You can't go wrong with the Scarlett 2i2.


----------



## creativeforge

synkrotron said:


> Here a picture of my mobile setup which comprises the Surface Pro, the QUAD-CAPTURE, which is connected to the Surface Pro with a USB cable, and an Arturia Keystep, which is connected to the QUAD-CAPTURE with a 5 pin DIN MIDI cable. The Arturia keyboard is powered by a USB charger battery.



Thanks Andy, I've been out of the loop for a while and last time we had 5 pins for MIDI. With the Saffire, it's firewire. But I always plugged the keyboard in the soundcard (5 pins). So this made my mind pause for a few minutes trying to visualize what it would be like. I used a Yamaha P-115 and also a M-Audio Code 49.

My laptop has 2 USB ports, one used for a wireless mouse. So I should be good. I'm trying to envision the signal trajectory from the USB keyboard, to the DAW and the audio interface from the DAW both using a USB port.

I'll consider a more costly card, although I haven't discarded most of the rest under $200, except the Steinberg UR series which has many customer reviews that talk of drops in the sound, or in the actual function of it, specifically after Windows 10 updates. Not the UR-C, but previous models.

Thanks!


----------



## creativeforge

Living Fossil said:


> You can't go wrong with the Scarlett 2i2.



Thanks for the recommendation. How do you find the mic pres on this one? I know I said I'd use it "only for live gigs" but who knows...


----------



## Living Fossil

creativeforge said:


> Thanks for the recommendation. How do you find the mic pres on this one? I know I said I'd use it "only for live gigs" but who knows...



In relation to the price you pay they are excellent. 
Clean & neutral (which i'd always prefer over any suboptimal coloration).
They have a kind of a "sweet spot" which is worth to be explored.
(Compensating some dB-s of gain in the DAW instead of forcing the interface's gain knob too much will deliver much better results, in my experience [usually i'm recording with Neumanns or/and AKG mics])

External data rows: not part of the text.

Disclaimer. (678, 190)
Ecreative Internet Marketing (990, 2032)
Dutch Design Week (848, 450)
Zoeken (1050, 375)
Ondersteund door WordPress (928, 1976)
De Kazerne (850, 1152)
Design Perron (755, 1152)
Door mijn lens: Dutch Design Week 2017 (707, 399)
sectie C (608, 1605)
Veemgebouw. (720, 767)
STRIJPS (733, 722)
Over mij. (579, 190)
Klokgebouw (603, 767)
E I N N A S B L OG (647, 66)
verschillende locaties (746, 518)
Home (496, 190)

It's really solid quality in my opinion.


----------



## DerGeist

LowweeK said:


> I have a 2i2 first gen and it works perfectly.

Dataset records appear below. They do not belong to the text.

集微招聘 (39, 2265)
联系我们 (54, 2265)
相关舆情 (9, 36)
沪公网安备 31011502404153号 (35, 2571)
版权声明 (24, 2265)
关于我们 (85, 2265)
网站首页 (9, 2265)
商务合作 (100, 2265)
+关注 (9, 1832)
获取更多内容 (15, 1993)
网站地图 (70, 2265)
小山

18i8 here and also rock solid.


----------



## brynolf

Yep, those Scarletts are top sellers for a reason.


----------



## ed buller

Scarlett

e


----------



## Pier

I'm happy with my Audient iD4. At 64 buffer I get about 5-6ms of input+output latency. Drivers have been stable for me on Windows 10.


----------



## Solarsentinel

Not the same budget but there is the RME Babyface pro. And, it just works... and really well.


----------



## synkrotron

FWIW, I mentioned the Babyface Pro in post #7

But I don't own one so could not really offer an opinion.

@Solarsentinel and @hbjdk , do you own a Babyface Pro?


----------



## Maximvs

I have recently purchased a Focusrite Clarett 4 Pre USB and I am extremely happy with it, I used to have drivers issue with an old M-Audio fire wire sound card and also with a couple of USB 2 soundcards but Focusrite is rock solid and the software that comes with the interface is a joy to work with... I am considering getting A Scarlett Solo 3rd generation for my laptop due to the quality and size...

Cheers,

Max T.


----------



## bill5

creativeforge said:


> So far I've looked at the Scarlett 2i2, the Steinberg UR22C (although the UR22MKII dropped in price at Sweetwater) and I glanced at the Zoom offereings (U-24 and U-44).

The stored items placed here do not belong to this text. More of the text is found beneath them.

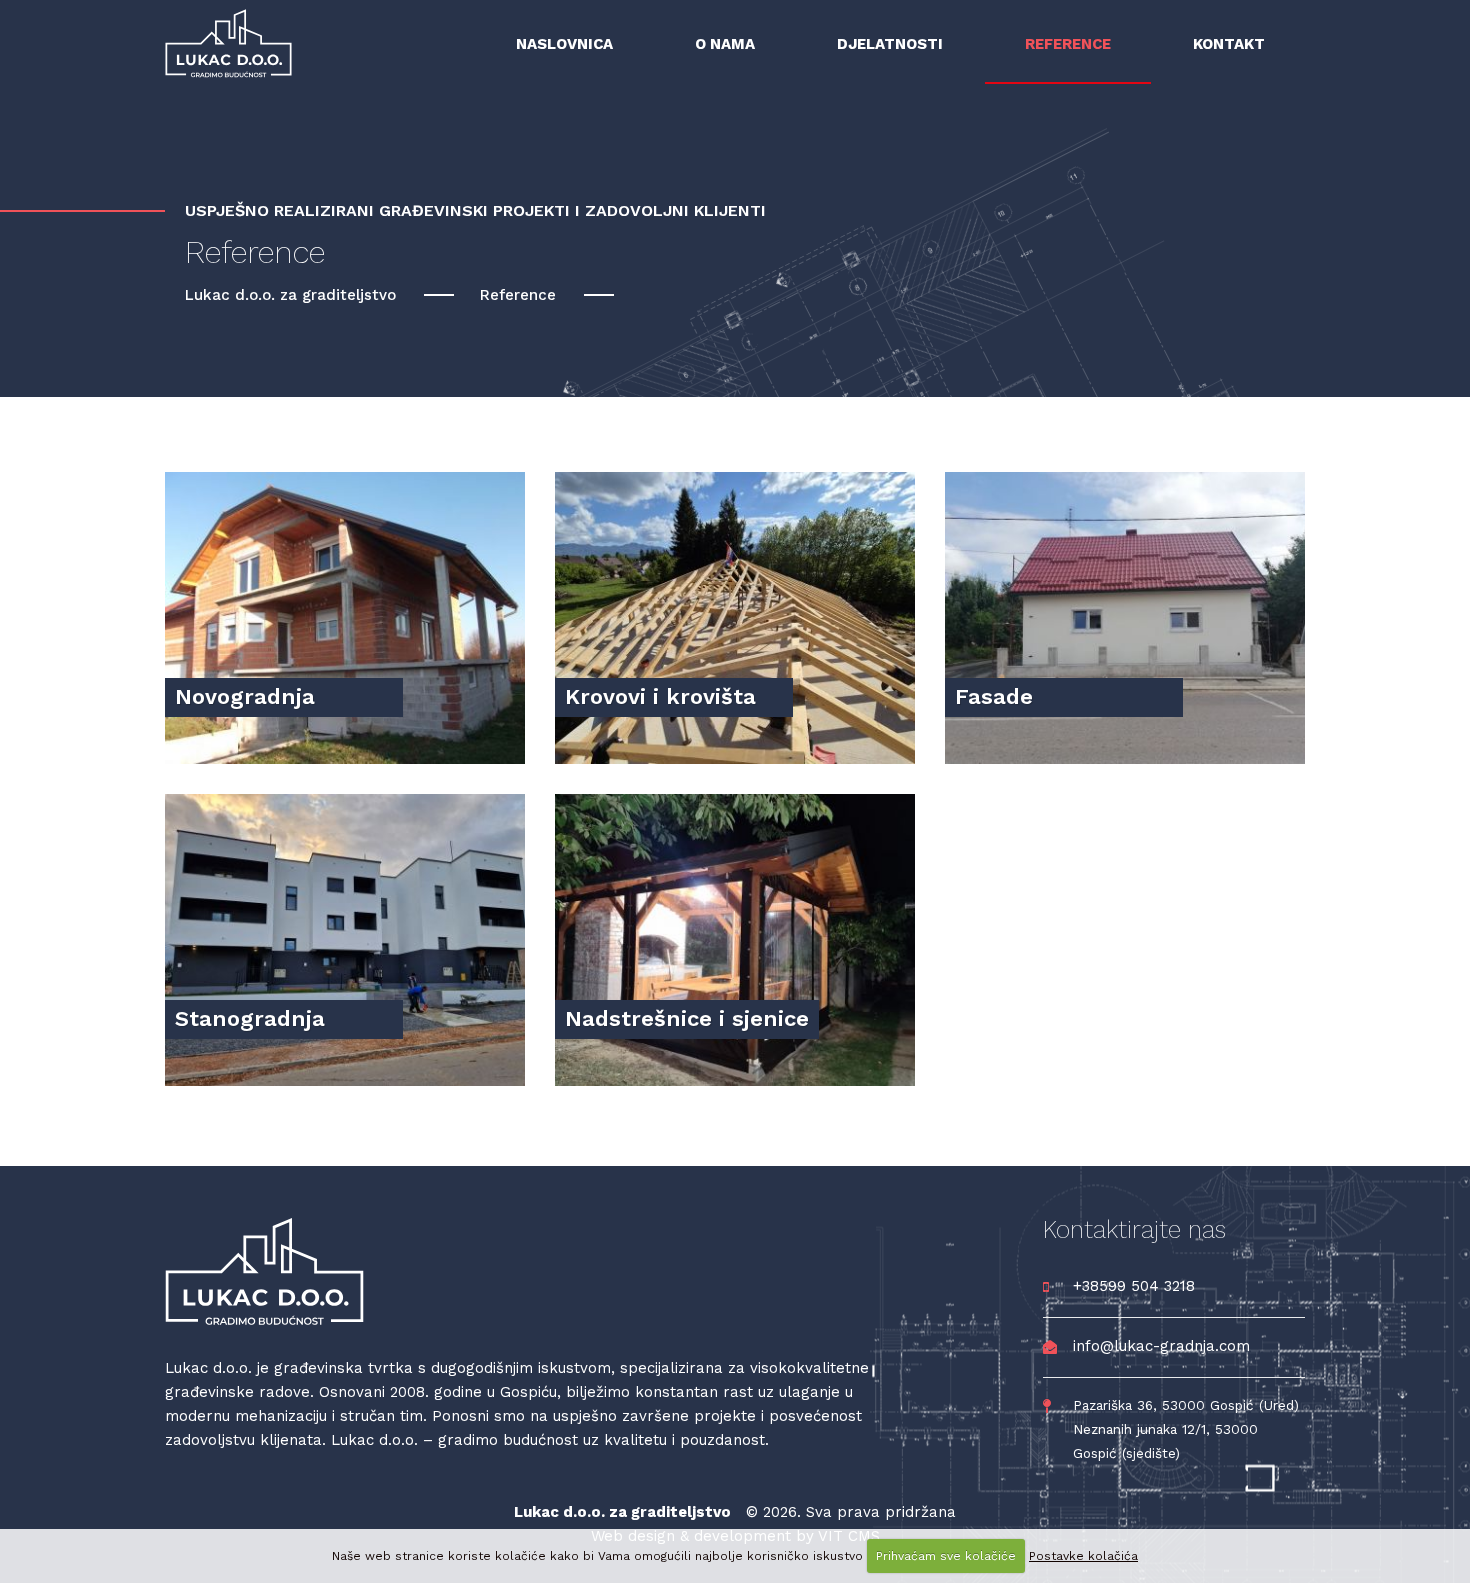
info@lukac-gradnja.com (1161, 1346)
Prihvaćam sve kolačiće (946, 1556)
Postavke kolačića (1083, 1556)
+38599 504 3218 (1134, 1286)
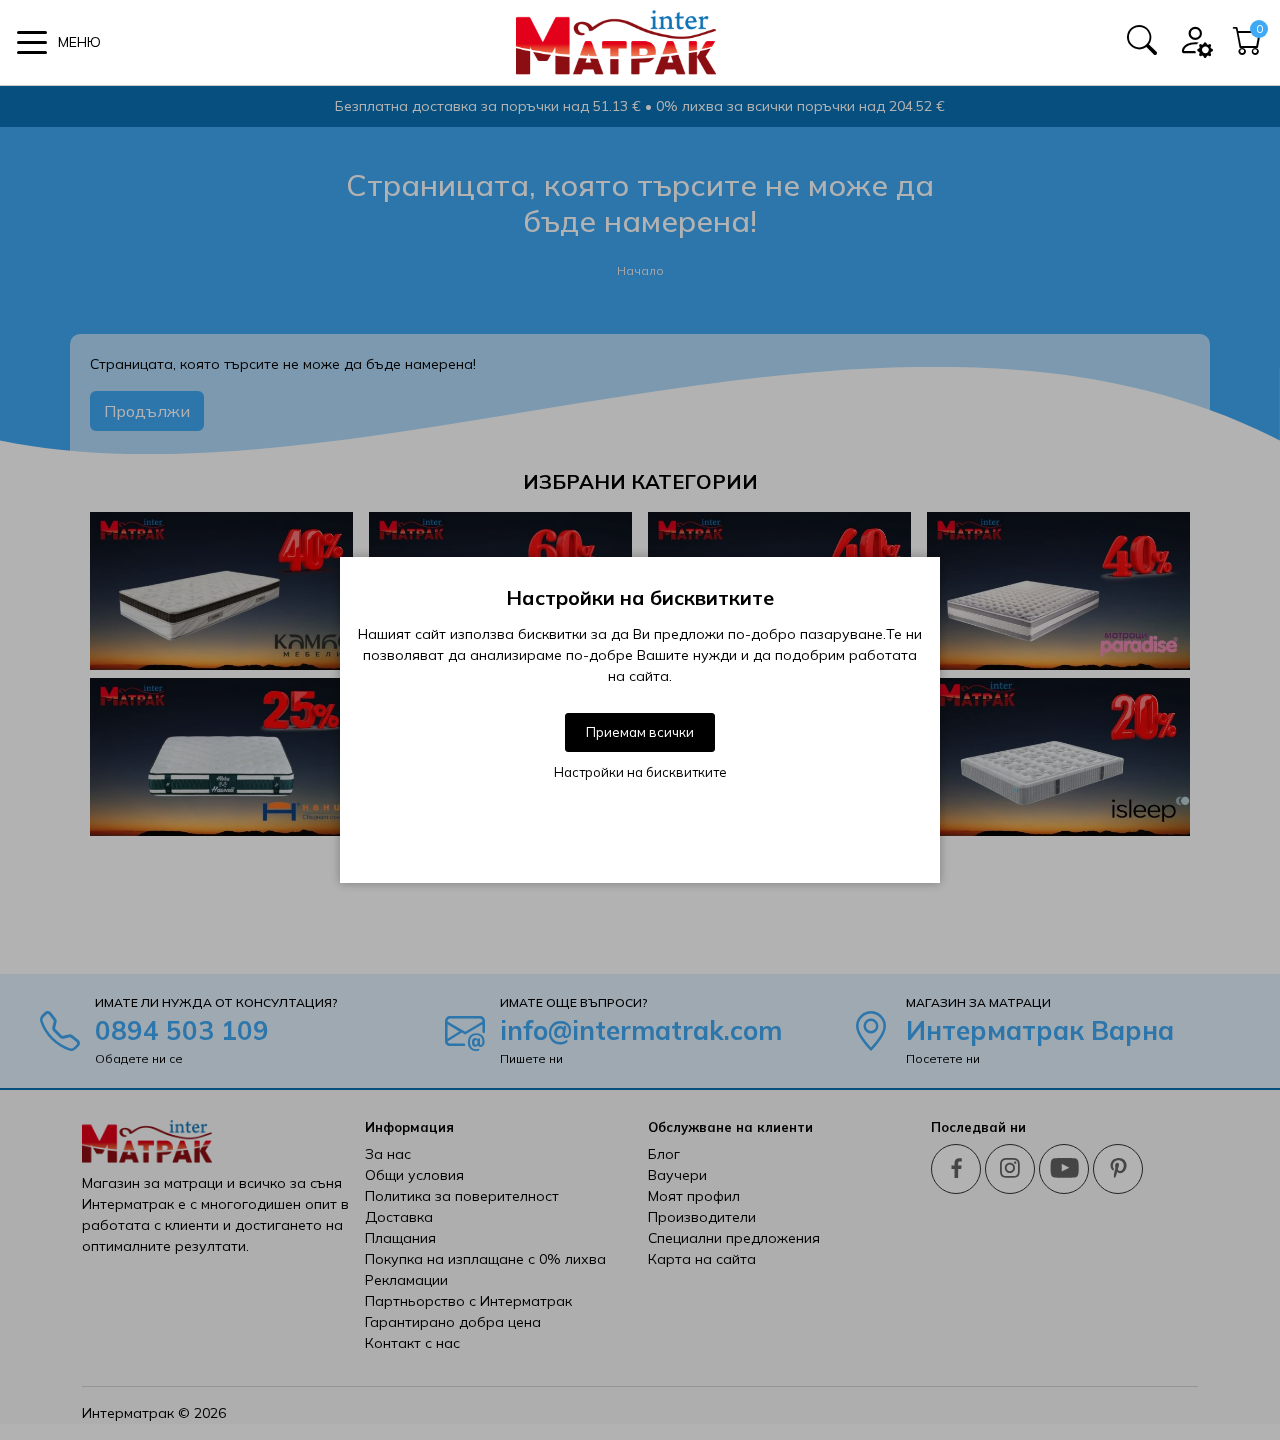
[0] (1248, 47)
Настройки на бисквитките (640, 772)
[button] (59, 42)
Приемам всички (640, 732)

You would be in fine shape with any of those. Behringer 204 as well.


----------



## Loïc D

MOTU has just released 2 new budget interfaces M2 & M4 (2i/2o and 4i/4i), with midi, lcd display, class-compliant USB and Sabre DAC.

(I still have a good old 828mkII that’s rock solid - on Mac)


----------



## Pier

LowweeK said:


> MOTU has just released 2 new budget interfaces M2 & M4 (2i/2o and 4i/4i), with midi, lcd display, class-compliant USB and Sabre DAC.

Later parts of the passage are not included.